Operations such as Weipa, for example, lend an air of permanence to the global mining industry — Comalco, Rio Tinto Alcan’s predecessor, began mining the deposit in the 1960s and if current expansion plans are given the go-ahead, the mine could endure for the better part of a century or more. However, the chief executive of one of the world’s largest mining companies sees a future in which the industry could cease to exist as a separate, independent entity unless it changes its basic philosophy.

Mark Cutifani, CEO of Anglo American, remarked to the audience that, “If we, as leaders in the mining industry, continue with our traditional conversations around incremental innovation and change, the mining houses of today will simply become subsidiaries of larger and more efficient industrial conglomerates.

“An even worse scenario may await us in more centrally managed economies,” he continued, “where frustration with rising commodity prices causes national governments to consider pushing more aggressively into resource nationalization conversations. Now, while the integration into broader and more efficient private conglomerates would be one thing, the nationalization of the industry would be a difficult development for the industry.”
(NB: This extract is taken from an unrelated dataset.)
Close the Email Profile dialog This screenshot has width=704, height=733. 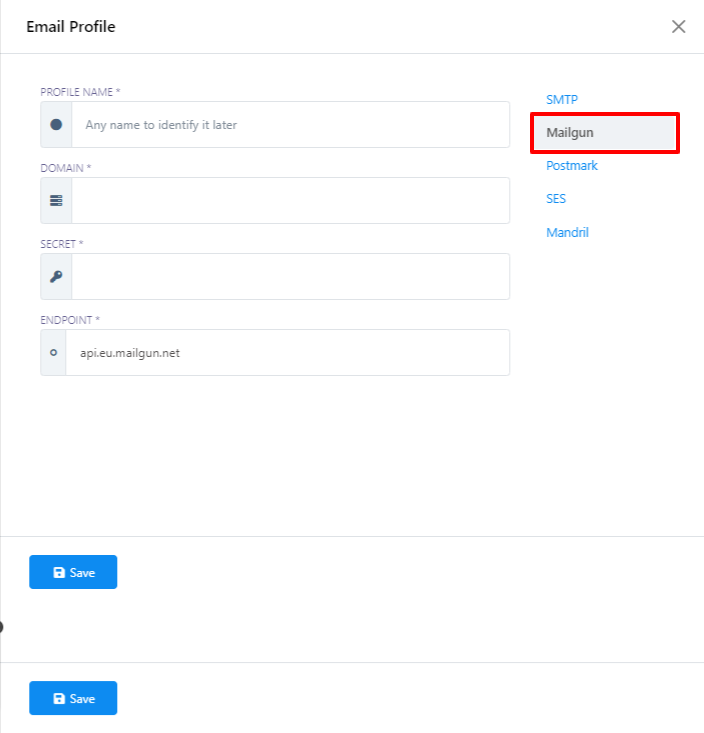coord(679,27)
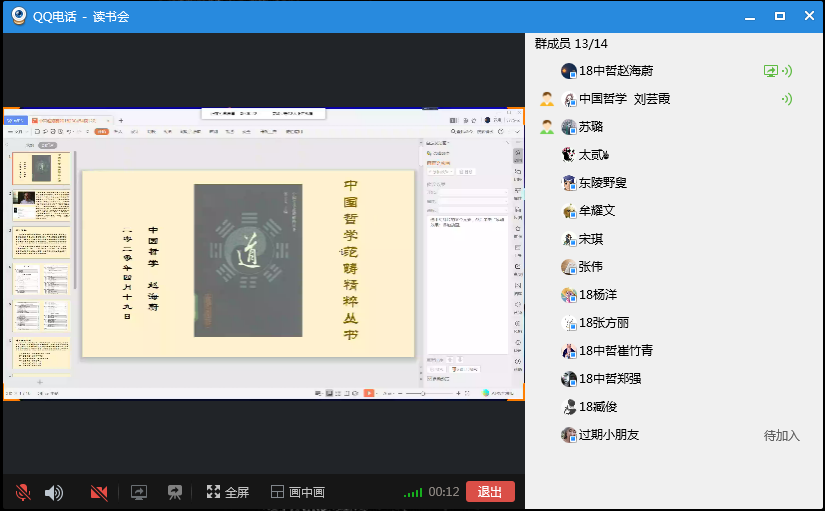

Cutifani said taking into account the industry’s contribution to the world’s economic activity — which could conceivably represent as much as 45% of that activity given the industry’s widespread influence on service and support industries as well as its importance to the productive capacity of other industries — mining could make a “not unreasonable” claim that it is the most important industrial activity on Earth.

“Unfortunately, though, as an industry we’re not very good at telling our story in a way that regular people can see…or more importantly…feel,” he said. “There are still far too many people who simply don’t see the linkage between the role of mining and the indispensability of minerals and metals in a modern, industrialized and highly urbanized society.”
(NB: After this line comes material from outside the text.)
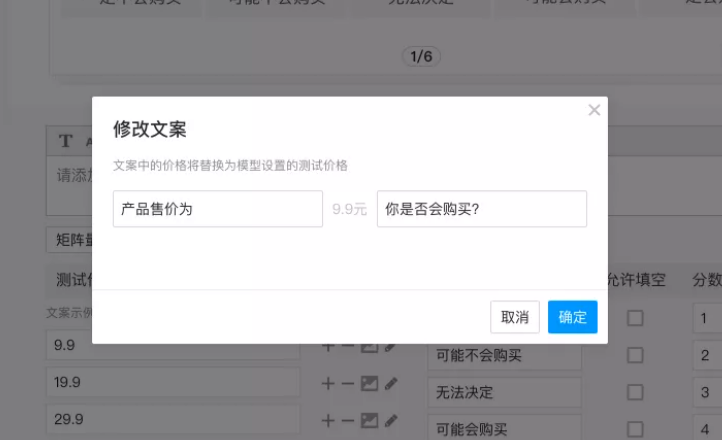
Task: Select the 19.9 test price field
Action: click(x=172, y=383)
Listing the industry’s well-known challenges — being unable to access mineral resources due to social or legislative limitations, depleting the lowest-cost resources by planning only for the short term, for example — he brought up a less-publicized issue: “We, as an industry, are woefully under-spending on innovation and business-improvement programs given the state of extraction challenges. On a revenue-to-revenue basis, the mining industry spends 80% less on technology and innovation compared to the petroleum sector. This is an astounding figure when one considers our operating costs are increasing at a rate that is three times consumer inflation rates.”